262. Telegram From the Embassy in the German Democratic Republic to the Department of State1

260.

SUBJECT

  • Asylum Seekers in Embassy.

REF

  • (A) State 235722
  • (B) Berlin 255.3
1.
Confidential—Entire text.
2.
At about 1400 hours a family of three walked into the front entryway of the Embassy and requested asylum. They are in the same area as the one other (Ref B), making a total of four now just inside the front door.
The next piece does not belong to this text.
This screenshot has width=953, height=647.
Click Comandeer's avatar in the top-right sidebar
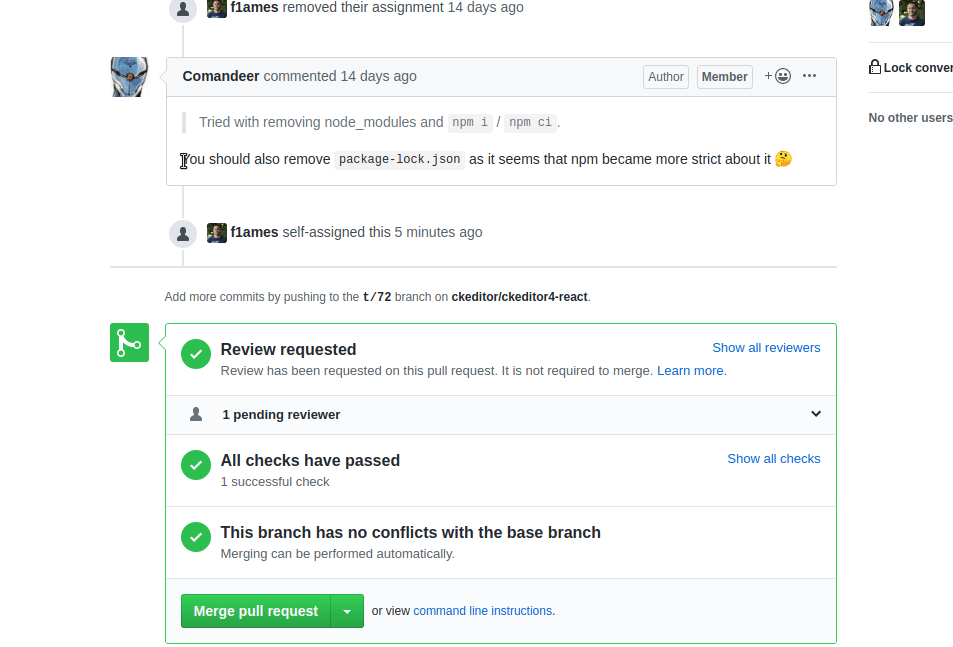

Action requested: Department’s guidance on handling per reftels.

3.
We have not had a chance to interview the family, which includes a child, but they were carrying packages which contain a small stock of provisions.
4.
The physical situation was described Ref B for the current four persons. One basic option is to let them into interior spaces or halls for further discussion, which would have the psychological impact of admission by letting them through the controlled door, but could shut out the public. The other basic option is to ask them again to depart and to leave the steel screen door up, overnight if need be, until they do so. This means that others, including press, could enter the landing area with the asylum seekers. As noted Ref B, closing the steel screen makes the front door impassable.
Ridgway
  1. Source: Reagan Library, Executive Secretariat, NSC Cable File, Europe (State) NODIS IN (01/21/1984–04/23/1984). Confidential; Niact Immediate; Nodis.
  2. In telegram 23572 to East Berlin, January 25, Eagleburger wrote that he had established a working group to address how to handle asylum seekers. (Department of State, Central Foreign Policy File, N840002–0114)
  3. Telegram 255 from East Berlin, January 26, reported on the asylum seekers who had entered the Embassy. (Department of State, Central Foreign Policy File, N840002–0134)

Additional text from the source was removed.